ORANGE COUNTY: CalOPTIMA Scrutinizes Garden Grove Hospital
Garden Grove Hospital and Medical Center met a deadline yesterday when it "dropped off two binders of documents" requested by health care regulators in an investigation into "several incidents" at the hospital, the Orange County Register reports (7/21). Officials at CalOPTIMA, the Orange County agency that administers Medi-Cal to about 200,000 patients, asked Garden Grove to "turn over 'critical' information on the quality of care that its doctors and nurses provide." The Register reported Sunday that CalOPTIMA began asking for the information six weeks ago so the agency could investigate how the hospital was dealing with allegations that one of its obstetricians was abusing women after childbirth (7/19). Garden Grove spokesperson Donna Wolf said the hospital is "confident" the information turned over yesterday "will meet the expectations of CalOPTIMA."
Summer Freeze
To pressure Garden Grove for the requested information, CalOPTIMA last week "threatened to revoke its contract with the Noble Mid-Orange County Medical Group, a health plan consortium encompassing the Garden Grove hospital and a physicians network," the Los Angles Times reports. The agency also "froze the Noble Mid-Orange County health plan's enrollment of Medi-Cal patients." Kathleen Crowley, spokesperson for CalOPTIMA, said the specifics of her agency's request for information on the hospital's peer review process could not be disclosed because of confidentiality conflicts. But Crowley confirmed that CalOPTIMA was examining reports of complaints about a Garden Grove obstetrician "alleged to have routinely performed a painful procedure on women after childbirth without anesthesia" (Dodson, 7/21).

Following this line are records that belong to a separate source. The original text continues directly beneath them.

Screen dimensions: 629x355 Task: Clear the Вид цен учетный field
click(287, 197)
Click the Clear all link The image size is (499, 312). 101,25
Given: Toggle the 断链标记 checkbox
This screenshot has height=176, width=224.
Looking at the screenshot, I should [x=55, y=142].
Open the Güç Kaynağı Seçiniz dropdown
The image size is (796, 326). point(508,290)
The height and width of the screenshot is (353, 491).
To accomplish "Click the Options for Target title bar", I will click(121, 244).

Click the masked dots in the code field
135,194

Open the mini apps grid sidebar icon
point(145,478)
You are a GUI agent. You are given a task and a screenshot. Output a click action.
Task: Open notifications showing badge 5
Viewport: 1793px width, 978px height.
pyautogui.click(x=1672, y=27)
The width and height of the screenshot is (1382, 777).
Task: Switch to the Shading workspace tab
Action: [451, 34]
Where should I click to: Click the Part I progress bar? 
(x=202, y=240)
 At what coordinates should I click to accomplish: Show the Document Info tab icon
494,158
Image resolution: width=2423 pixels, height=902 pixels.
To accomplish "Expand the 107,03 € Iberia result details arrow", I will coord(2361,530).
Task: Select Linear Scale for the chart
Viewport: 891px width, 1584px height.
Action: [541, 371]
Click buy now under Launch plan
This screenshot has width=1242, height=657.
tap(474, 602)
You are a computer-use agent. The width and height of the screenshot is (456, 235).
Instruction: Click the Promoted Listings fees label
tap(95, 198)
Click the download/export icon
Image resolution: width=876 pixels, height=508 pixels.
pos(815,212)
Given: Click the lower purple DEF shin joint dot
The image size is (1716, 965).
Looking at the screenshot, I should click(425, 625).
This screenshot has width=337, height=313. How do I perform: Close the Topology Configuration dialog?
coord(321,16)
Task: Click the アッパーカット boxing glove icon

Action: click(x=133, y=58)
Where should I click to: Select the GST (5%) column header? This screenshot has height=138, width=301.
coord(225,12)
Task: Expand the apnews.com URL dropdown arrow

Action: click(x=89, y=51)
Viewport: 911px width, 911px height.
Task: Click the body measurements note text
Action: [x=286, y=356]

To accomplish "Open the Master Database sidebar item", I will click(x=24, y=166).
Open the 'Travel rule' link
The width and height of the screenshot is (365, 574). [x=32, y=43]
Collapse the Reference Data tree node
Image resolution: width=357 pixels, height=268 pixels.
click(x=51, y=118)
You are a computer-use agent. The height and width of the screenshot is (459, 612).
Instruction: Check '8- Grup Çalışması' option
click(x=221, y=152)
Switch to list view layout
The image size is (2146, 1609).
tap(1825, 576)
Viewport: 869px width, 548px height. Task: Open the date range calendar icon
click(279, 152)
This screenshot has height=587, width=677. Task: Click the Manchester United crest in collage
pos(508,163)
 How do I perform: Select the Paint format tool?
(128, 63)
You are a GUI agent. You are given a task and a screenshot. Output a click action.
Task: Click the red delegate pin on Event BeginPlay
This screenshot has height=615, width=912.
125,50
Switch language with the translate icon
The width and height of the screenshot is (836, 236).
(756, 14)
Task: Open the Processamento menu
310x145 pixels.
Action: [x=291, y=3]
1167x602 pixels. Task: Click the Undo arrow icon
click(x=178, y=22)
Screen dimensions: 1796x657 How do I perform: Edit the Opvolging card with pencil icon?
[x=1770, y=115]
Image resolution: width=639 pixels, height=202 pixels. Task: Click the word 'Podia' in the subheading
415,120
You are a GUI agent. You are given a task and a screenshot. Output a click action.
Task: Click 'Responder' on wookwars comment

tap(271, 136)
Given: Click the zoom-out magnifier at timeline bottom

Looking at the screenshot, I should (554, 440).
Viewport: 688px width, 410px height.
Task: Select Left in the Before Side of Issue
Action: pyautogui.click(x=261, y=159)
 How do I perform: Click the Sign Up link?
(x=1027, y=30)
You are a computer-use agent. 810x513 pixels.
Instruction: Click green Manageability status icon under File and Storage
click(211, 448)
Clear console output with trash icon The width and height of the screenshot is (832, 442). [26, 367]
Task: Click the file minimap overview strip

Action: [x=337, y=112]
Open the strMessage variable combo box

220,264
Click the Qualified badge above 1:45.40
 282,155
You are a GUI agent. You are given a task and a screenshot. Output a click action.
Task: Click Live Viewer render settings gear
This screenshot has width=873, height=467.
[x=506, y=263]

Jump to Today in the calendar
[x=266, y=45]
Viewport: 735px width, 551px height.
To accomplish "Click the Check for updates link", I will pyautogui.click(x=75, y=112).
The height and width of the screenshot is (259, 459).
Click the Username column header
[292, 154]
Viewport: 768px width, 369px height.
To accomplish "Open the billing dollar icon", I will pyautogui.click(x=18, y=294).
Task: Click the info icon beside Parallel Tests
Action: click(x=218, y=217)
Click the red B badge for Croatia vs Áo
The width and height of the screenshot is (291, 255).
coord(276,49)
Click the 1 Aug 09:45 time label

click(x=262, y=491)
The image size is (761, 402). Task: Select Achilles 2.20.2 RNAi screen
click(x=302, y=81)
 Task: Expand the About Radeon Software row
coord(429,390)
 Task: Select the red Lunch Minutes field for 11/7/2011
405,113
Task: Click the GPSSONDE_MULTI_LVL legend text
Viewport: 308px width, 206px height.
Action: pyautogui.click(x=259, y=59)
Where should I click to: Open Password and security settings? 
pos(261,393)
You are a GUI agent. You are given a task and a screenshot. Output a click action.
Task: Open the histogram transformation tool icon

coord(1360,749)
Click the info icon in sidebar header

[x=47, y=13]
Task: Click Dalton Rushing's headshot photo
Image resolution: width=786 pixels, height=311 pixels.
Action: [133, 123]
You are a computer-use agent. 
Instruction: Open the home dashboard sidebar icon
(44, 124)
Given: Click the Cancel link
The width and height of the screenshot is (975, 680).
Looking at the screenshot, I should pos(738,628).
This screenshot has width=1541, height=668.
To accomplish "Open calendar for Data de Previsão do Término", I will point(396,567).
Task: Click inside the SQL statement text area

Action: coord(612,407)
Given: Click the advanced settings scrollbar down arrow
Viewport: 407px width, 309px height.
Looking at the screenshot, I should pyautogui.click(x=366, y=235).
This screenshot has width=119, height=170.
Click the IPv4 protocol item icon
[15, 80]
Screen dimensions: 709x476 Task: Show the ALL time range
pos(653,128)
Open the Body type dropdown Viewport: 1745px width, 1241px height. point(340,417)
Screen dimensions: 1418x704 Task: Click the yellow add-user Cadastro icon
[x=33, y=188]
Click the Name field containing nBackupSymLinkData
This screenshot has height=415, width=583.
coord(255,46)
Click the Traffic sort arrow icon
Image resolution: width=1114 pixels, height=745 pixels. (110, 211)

More Painful Childbirth Procedures
The Register reports that nurses and patients have accused Dr. Witoon Krailas of "routinely us[ing] ring forceps on his patients in a painful and inappropriate manner, frequently miss[ing] deliveries and allegedly [making] 'filthy' comments to patients, most of them poor Hispanic women." But neither CalOPTIMA nor the hospital "would say if Krailas' practices were involved in the latest action." According to the Register, Garden Grove nurses say they "first complained about Krailas to the hospital in 1993, but the hospital failed to prevent the doctor from subjecting women to unnecessary and painful childbirth procedures." Margaret Holm, Krailas' attorney, said he "was trying to remove blood clots and pieces of placenta" from the birth canal, and did not know the procedure was painful.
Other Conflicts
CalOPTIMA's investigation of Garden Grove and the Noble Mid-Orange health plan "also uncovered problems that could result in additional action against the health plan," Crowley said. Dr. Richard Frankenstein failed to disclose on public conflict of interest forms that he is medical director of Noble Community Medical Associates (the physicians group associated with the Noble health plan) and on the board of directors at Garden Grove. The "overlapping roles were known within CalOPTIMA," the Register reports. Frankenstein, also former chair of the CalOPTIMA board of directors, could not be reached for comment (7/19).